Defining different bounds for each element of a matrix of parameters

\beta is a matrix of regression coefficient of dimension N\times K where N is the number of outcomes and K the number of covariates (so that \beta \cdot x, where x is the vector of covariates of length K, gives a vector of length N). Some coefficients in the matrix \beta are constrained according to other coefficients and I would like to find a way to declare these constraints directly with the matrix \beta, and not one by one, as both N and K are high.
As a simple example, let’s consider N=2, K=3 and the following constraints in \beta:=(\beta_{i,j})_{i\leq N,j\leq K}:
\beta_{1,1}>\beta_{1,2}
\beta_{1,1}>\beta_{1,3}
\beta_{2,3}<\beta_{2,1}
\beta_{2,3}<\beta_{2,2}

One way to write them would be to use real variables for each of the 6 entries:

parameters {
  real beta_11;
  real <upper = beta_11> beta_12;
  real <upper = beta_11> beta_13;
  real beta_23;
  real <lower = beta_23> beta_21;
  real <lower = beta_23> beta_22;
} 

However, as N and K are large, it would be better to declare \beta as a matrix.

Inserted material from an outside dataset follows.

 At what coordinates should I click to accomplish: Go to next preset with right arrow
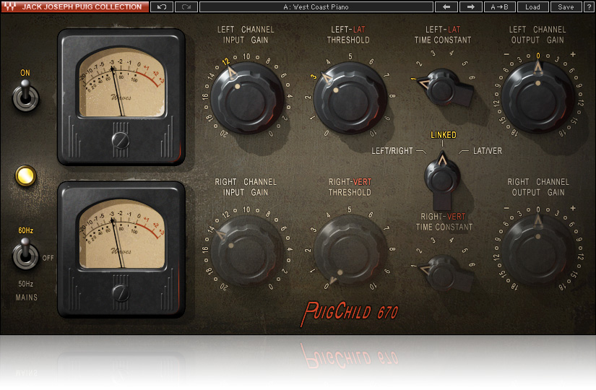(471, 7)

However, I’m not sure whether it is possible to assign some constraint/bound for each element of the matrix. Coming back to my example, I would like to do something like:

parameters {
  real beta[N,K];
  for(i in 1:N){
    for(j in 1:K){
       //define lower and upper bound for coefficient beta[i,j]
    }
  }
} 

Could anyone think of such way of defining bounds or should the definition of bounds necessarily be at the same place as variable declaration?

No; you have to write them out as scalars in this case.